The Drama of Doctrine: Review
Firstly, this book is not for the faint-hearted. Vanhoozer is a Reformed, Evangelical Professor at Wheaton College who writes at an academic rather than popular level, uses Latin almost ad infinitum (should that be ad nauseum?), and, not surprisingly for one who lectures in hermeneutics, (see his quite brilliant Is there a meaning in this text?), uses precise language which can make him rather verbose. So, at first glance, The Drama of Doctrine may appear to fall into the category of ‘Giraffe-food’ (ie over your head!), but I would encourage you not to be put off. Speaking personally, I found the effort invested – and it does take some effort - was fully rewarded and the book is very stimulating. Furthermore, many things Vanhoozer says resonate with us in NewFrontiers: He is strong on Biblical authority (hence his canonical-linguistic approach), strong on the church as the interpretive community and primary context for living out Scripture, strong on spiritual authority and leadership and so forth.
The basic premise of the book is a restatement of the importance of Christian doctrine, despite its growing neglect in the modern church, to quote Alan Wolfe:
“Evangelical churches lack doctrine because they want to attract new members. Mainline churches lack doctrine because they want to hold onto those declining numbers of members they have.”(xii)
Through a collection of dramatic metaphors Vanhoozer sets out to show that the gospel is not merely a set of propositional truths that require assent, but is a drama, a performance of words and actions by God, that demand a performance from us in response. Doctrine is therefore essential to determine whether we, as God’s people, are ‘performing truthfully.’ Christian dogma is not incidental but is
“a vital ingredient in the well-being of the church ... [since] it shows us who we are, why we are here, and what we are to do.”(xii-xiii)
Vanhoozer then frames God as Scriptwriter; the Holy Spirit as Director (Pastors are assistant directors); Scripture as script, Theologians as dramaturges (advisors as to correct interpretation and performance); the ‘catholic’ church as performing community and so on, exploring the various roles in some depth.
This dramatic framework is most helpful as a broad hermeneutical approach since it allows for the diverse genres found in Scripture, although we must be careful not to overstate the case. The Bible is certainly not a script in the usual sense of the word and we are not called to simply perform it. (cf 252) Among other things, the Bible is a record of how others have ‘performed’, which, depending upon a range of hermeneutical factors, may or may not be prescriptive for us. The idea of drama is helpful but the analogy could be pushed too far.
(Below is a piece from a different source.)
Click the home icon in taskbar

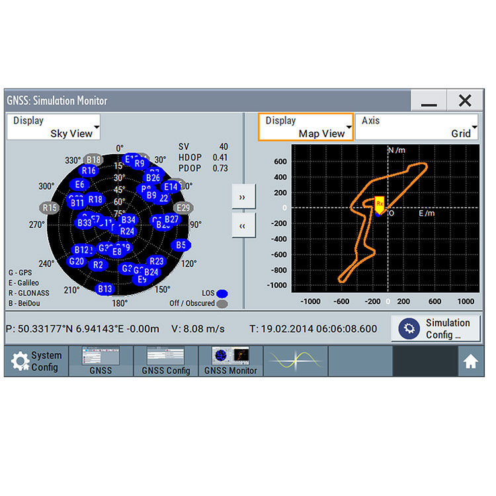point(470,361)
The concept of the theologian as dramaturge is particularly perceptive, as they realign and provoke us to ensure we are ‘performing the gospel truthfully’. For this reason, the theologian
“is responsible for knowing both the script and what Christians have said and done with it in different times and places… Though theologians are first and foremost apprentices of the canonical text, they must also be apprentices of church history.”
(349) (Now there’s a challenge!) Nevertheless, we must not think that theological reflection should take place before the performance (as Vanhoozer seems to imply) but is an ongoing process alongside it, shaping and developing it (eg Acts 15).
In short, The Drama of Doctrine is a fascinating and illuminating read, with some brilliant nuggets. The challenge is that they require considerable digging to find them!